#### TEXTAUSZUG
==*==

# Seitenverhältnis bei Bild ändern



## ricky-pol (20. August 2009)

*Seitenverhältnis bei Bild ändern*

Hallo Leute!

Eine Frage an euch:

Wie kann ich bei einem Bild das Seitenverhältnis ändern und das Bild dann mit veränderter Höhe und Breite abspeichern?

Danke euch vielmals für eure Antworten!

lG


----------



## Chemenu (20. August 2009)

*AW: Seitenverhältnis bei Bild ändern*

Kommt drauf an was Du für ein Bildbearbeitungsprogranm verwendest.
Für solche Sachen nehm ich immer IrfanView. Dann einfach Bildgröße ändern -> Datei speichern (unter)... -> fertig.
Beim Ändern der Bildgröße musst Du natürlich die Option "Seitenverhältnis beibehalten" deaktivieren.
Das Bild ist dann aber auch entsprechend verzerrt.


----------



## ricky-pol (20. August 2009)

*AW: Seitenverhältnis bei Bild ändern*

Danke für deine Antwort. Diese Möglichkeit habe ich schon in Betracht gezogen, allerdings brauche ich das Bild unverzerrt mit genau umgekehrtem Seitenverhältnis...

Hat noch jemand eine Idee wie und mit welchem Programm ich diese Aufgabe bewerkstelligen kann?

Danke im Voraus!


----------



## Chemenu (20. August 2009)

*AW: Seitenverhältnis bei Bild ändern*

Seitenverhältnis ändern ohne das Bild zu verzerren ist so nicht möglich.
Dann musst Du das Bild entweder beschneiden oder Informationen hinzufügen, z.B. einen Rand.


----------



## crackajack (20. August 2009)

*AW: Seitenverhältnis bei Bild ändern*



ricky-pol schrieb:


> Danke für deine Antwort. Diese Möglichkeit habe ich schon in Betracht gezogen, allerdings brauche ich das Bild unverzerrt mit genau umgekehrtem Seitenverhältnis...


   Bei Irfanview drückst du einmal "L" und speicherst dann ab.  

Ernsthaft. Anders wie Chemenu es sagt wird das nicht gehen.


----------



## ricky-pol (20. August 2009)

*AW: Seitenverhältnis bei Bild ändern*

Hm schade.. aber trotzdem danke!


----------



## Chemenu (20. August 2009)

*AW: Seitenverhältnis bei Bild ändern*



crackajack schrieb:


> Bei Irfanview drückst du einmal "L" und speicherst dann ab.

==*==

#### VORGEGEBENE DATEN
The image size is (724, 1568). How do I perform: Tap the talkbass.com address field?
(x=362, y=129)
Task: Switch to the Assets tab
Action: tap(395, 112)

==*==

#### AUFGABEN
(1) Nenne bitte alle Benutzernamen, unter denen im Forenthread zum Seitenverhältnis Beiträge erscheinen.
(2) Führe den Forenthread zum Seitenverhältnis nach dem zuletzt gezeigten Zitat weiter.

#### LÖSUNGEN
(1) ricky-pol, Chemenu, crackajack

(2)
Warum komm ich nie auf so einfache Lösungen?  
Von der Ausrichtung war schließlich nirgends die Rede.


----------



## ricky-pol (20. August 2009)

*AW: Seitenverhältnis bei Bild ändern*

Hm... naja ich bräuchte ein Bild, das im Querformat ist in Hochformat.... hätte gedacht, dass es eine Möglichkeit gibt zum Konvertieren...


----------



## Look (20. August 2009)

*AW: Seitenverhältnis bei Bild ändern*

Es gibt durchaus Möglichkeiten das Seitenverhältnis zu ändern, ohne das die Verzerrung zu sehr auffällt (Stichwort Eierköpfe), da haben sich schon welche dran versucht und durchaus was brauchbares geschafft, ABER was Du willst, ist unmöglich, Du willst aus einem dicken Zwerg einen schlanken, hochgewachsenen Elf machen und das ohne Verzerrung - niemals.

Wen das Bild jedoch nur falsch liegt, kannst es ja um 90° drehen, das ist ohne weiteres möglich und kein Problem.


----------



## Herbboy (20. August 2009)

*AW: Seitenverhältnis bei Bild ändern*

einfach nur umdrehen, weil es beim laden "auf der seite stehend" angezeigt wird, ist kein problem.

aber nur das seitenverhältnis ändern, ohne das bild zu zerren oder zu beschneiden oder ränder anzufügen, geht logischerweise nicht. das sollte an sich jeder grundschüler mit ein bisschen nachdenken merken...   


man kann - wenn der unterschied von breit eund höhe nicht soooo groß ist, das bild aber "intelligent" zerren, so dass es nicht so sehr auffällt, aber irgendwo hat es seine grenzen.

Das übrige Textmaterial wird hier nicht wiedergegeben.